### Task to carry out
Gather all lines in the data that hold the string "Check".

----------

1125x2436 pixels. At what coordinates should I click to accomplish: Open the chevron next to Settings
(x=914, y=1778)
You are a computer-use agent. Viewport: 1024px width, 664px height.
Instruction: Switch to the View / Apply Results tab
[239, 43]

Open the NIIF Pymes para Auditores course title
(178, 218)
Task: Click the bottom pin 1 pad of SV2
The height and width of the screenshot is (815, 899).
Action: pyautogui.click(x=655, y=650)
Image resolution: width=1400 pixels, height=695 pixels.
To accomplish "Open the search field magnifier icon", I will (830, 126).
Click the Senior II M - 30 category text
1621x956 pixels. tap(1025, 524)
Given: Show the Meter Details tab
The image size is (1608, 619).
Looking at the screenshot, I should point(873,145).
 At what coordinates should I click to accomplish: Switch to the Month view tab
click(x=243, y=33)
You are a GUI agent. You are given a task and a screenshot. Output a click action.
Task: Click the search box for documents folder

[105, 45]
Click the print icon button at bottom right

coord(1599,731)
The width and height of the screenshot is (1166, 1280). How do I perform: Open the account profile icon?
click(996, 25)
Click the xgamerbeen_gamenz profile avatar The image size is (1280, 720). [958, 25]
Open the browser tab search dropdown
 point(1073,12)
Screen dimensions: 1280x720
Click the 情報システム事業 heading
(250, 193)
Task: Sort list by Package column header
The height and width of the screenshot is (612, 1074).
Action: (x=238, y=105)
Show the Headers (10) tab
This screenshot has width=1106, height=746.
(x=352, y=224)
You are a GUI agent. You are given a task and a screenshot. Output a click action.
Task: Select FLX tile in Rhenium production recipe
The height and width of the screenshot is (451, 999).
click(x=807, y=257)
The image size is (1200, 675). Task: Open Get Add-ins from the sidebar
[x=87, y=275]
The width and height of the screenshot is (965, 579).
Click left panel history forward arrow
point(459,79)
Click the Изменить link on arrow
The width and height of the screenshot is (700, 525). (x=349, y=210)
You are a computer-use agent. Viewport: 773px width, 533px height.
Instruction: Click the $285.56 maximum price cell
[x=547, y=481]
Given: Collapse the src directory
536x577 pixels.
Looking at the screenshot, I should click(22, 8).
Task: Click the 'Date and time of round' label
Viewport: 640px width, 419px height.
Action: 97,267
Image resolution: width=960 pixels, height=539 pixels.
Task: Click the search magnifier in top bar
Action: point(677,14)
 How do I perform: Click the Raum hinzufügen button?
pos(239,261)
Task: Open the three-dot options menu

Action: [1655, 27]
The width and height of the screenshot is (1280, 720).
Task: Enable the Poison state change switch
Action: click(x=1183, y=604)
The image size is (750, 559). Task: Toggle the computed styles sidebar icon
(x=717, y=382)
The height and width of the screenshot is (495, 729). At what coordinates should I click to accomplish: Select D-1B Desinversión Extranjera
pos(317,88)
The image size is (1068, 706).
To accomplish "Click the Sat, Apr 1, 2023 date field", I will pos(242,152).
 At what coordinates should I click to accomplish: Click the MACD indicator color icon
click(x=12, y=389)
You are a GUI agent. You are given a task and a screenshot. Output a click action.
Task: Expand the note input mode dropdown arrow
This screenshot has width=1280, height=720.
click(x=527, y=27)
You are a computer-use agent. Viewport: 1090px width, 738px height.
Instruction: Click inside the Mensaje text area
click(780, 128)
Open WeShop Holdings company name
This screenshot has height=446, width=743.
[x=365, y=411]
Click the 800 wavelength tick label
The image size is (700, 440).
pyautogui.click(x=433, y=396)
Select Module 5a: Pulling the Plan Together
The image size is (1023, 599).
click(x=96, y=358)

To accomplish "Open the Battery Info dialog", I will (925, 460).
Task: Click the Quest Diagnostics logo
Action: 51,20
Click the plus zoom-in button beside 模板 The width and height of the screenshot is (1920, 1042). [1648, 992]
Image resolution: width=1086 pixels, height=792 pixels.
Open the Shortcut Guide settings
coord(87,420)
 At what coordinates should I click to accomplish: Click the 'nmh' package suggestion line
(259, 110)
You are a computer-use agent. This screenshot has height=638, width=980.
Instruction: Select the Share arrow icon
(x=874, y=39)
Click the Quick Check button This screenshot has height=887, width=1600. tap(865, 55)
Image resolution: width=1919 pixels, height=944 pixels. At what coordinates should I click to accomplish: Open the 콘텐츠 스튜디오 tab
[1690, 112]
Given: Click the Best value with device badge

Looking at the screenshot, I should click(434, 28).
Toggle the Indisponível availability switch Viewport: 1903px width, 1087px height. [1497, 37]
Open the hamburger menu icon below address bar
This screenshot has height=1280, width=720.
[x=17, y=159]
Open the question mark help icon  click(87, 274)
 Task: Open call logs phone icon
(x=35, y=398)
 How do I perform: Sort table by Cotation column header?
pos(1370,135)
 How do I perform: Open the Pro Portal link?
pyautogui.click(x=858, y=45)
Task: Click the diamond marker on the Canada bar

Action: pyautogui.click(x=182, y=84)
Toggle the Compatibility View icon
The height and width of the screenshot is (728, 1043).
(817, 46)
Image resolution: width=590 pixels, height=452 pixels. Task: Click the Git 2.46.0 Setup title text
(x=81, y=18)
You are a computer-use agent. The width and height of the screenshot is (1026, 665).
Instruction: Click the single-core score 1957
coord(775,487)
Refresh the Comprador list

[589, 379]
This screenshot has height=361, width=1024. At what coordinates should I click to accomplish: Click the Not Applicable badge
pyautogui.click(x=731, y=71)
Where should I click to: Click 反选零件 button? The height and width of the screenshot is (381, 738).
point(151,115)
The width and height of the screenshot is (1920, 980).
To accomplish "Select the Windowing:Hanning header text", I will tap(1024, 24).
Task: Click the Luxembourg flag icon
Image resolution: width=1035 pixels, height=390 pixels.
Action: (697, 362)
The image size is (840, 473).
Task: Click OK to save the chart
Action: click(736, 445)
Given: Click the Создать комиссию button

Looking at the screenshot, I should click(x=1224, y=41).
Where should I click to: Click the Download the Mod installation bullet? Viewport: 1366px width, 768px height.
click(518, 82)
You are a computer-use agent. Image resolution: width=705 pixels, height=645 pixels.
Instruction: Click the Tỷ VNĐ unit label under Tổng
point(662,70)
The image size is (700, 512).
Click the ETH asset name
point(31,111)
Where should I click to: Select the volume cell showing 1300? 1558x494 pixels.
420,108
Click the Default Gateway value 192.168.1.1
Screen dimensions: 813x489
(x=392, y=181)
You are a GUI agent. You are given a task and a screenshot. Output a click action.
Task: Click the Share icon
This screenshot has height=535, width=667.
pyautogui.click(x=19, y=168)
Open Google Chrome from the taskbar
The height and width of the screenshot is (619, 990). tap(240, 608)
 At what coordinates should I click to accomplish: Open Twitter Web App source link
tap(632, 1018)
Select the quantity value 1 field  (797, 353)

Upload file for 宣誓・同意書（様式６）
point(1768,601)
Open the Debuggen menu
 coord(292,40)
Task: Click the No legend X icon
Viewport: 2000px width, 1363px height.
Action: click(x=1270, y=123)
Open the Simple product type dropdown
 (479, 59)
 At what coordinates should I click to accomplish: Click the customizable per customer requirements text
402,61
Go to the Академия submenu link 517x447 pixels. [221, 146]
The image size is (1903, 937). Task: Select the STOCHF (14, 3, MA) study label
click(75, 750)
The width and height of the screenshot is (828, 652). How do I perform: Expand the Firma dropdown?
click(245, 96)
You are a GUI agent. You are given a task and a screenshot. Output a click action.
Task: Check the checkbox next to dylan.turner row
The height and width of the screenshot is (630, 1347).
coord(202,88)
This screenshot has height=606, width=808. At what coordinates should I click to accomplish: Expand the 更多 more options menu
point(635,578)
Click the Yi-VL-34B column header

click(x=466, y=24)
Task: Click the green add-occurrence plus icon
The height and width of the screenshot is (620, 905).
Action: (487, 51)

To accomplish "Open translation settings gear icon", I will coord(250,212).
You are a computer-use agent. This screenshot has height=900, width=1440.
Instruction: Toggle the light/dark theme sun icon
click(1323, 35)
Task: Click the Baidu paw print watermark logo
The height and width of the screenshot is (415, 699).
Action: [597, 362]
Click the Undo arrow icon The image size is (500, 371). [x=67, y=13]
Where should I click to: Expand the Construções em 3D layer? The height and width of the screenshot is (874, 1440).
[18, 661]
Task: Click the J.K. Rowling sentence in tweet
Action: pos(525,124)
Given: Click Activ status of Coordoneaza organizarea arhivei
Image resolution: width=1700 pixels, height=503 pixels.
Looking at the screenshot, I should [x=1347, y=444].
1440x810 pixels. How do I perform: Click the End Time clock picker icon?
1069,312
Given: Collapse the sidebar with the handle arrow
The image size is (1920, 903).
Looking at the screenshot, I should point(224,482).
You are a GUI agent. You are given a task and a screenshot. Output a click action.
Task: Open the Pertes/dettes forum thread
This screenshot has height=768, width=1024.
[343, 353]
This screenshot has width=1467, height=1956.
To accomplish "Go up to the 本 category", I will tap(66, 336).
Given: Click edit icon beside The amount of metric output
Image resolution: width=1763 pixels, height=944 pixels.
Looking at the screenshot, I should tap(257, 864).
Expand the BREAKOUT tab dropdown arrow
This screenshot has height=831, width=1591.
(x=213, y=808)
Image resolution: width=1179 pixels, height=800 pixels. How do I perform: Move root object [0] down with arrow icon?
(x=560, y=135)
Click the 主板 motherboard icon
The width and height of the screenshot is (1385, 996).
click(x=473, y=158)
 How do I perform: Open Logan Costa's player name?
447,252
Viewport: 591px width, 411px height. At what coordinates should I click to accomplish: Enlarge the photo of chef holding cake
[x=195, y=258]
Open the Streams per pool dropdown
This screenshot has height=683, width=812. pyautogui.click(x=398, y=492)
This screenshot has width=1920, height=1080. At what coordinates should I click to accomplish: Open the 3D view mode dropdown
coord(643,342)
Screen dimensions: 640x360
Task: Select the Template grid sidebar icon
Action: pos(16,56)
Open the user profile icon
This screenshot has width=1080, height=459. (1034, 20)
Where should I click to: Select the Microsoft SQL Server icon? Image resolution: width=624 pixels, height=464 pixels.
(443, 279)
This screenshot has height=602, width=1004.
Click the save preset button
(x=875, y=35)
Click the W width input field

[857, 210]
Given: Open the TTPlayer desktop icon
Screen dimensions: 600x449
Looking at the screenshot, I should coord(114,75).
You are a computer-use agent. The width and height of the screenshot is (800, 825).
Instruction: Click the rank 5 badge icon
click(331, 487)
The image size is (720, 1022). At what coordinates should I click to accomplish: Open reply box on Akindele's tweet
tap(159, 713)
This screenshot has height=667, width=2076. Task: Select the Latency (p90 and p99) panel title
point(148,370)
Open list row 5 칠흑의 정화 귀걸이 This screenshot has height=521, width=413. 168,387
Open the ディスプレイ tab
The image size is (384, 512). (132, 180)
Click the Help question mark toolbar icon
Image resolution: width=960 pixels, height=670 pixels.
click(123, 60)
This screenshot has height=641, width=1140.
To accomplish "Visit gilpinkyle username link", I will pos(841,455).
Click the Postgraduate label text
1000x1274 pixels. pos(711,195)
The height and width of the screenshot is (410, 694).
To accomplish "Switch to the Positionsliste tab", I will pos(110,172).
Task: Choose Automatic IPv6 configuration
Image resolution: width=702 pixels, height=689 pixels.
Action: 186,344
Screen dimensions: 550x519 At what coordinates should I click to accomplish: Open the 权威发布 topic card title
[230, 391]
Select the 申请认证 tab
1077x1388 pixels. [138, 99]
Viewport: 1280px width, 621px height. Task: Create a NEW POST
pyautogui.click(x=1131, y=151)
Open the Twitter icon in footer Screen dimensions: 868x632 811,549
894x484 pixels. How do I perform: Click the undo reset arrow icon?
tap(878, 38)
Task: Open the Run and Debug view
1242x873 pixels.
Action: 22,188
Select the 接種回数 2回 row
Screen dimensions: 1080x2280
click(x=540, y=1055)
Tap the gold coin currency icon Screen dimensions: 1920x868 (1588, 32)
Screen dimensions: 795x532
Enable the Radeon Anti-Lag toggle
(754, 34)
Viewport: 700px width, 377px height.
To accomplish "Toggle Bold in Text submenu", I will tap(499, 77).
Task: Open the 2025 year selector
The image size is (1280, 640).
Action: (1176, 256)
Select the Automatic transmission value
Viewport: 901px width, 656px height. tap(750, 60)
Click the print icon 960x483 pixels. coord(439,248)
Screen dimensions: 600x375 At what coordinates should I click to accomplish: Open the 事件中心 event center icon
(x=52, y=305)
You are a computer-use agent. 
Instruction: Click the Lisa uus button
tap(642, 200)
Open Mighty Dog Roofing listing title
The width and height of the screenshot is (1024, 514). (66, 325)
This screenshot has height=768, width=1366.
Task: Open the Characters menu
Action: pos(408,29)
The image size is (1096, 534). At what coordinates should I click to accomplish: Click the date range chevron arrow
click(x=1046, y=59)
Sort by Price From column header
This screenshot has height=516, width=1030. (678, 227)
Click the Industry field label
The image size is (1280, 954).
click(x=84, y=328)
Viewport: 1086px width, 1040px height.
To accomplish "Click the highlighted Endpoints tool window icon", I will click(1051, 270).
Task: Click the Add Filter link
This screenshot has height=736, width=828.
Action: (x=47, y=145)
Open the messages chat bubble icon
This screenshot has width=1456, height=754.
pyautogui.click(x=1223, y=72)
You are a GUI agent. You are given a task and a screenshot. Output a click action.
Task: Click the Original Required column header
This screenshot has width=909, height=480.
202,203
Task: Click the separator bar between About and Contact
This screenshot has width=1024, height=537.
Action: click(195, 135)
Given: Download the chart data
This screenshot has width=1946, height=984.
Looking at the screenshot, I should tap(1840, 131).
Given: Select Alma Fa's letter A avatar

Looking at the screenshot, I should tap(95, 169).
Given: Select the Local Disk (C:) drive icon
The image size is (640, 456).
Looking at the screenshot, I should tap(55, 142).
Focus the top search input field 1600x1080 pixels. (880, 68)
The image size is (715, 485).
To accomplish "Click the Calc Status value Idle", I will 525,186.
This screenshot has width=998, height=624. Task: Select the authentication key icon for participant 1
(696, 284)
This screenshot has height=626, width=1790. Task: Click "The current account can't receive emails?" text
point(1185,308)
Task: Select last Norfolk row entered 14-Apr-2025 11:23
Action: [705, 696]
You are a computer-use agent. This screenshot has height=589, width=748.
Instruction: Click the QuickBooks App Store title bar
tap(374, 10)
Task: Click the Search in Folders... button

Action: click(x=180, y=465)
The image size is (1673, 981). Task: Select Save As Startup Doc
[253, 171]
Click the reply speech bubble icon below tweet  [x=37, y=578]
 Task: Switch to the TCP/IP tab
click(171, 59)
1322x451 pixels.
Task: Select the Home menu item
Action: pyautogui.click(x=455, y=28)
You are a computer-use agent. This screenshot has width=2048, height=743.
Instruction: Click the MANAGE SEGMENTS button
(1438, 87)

----------

### Answer box
Click the Quick Check button This screenshot has height=887, width=1600. tap(865, 55)
Task: Check the checkbox next to dylan.turner row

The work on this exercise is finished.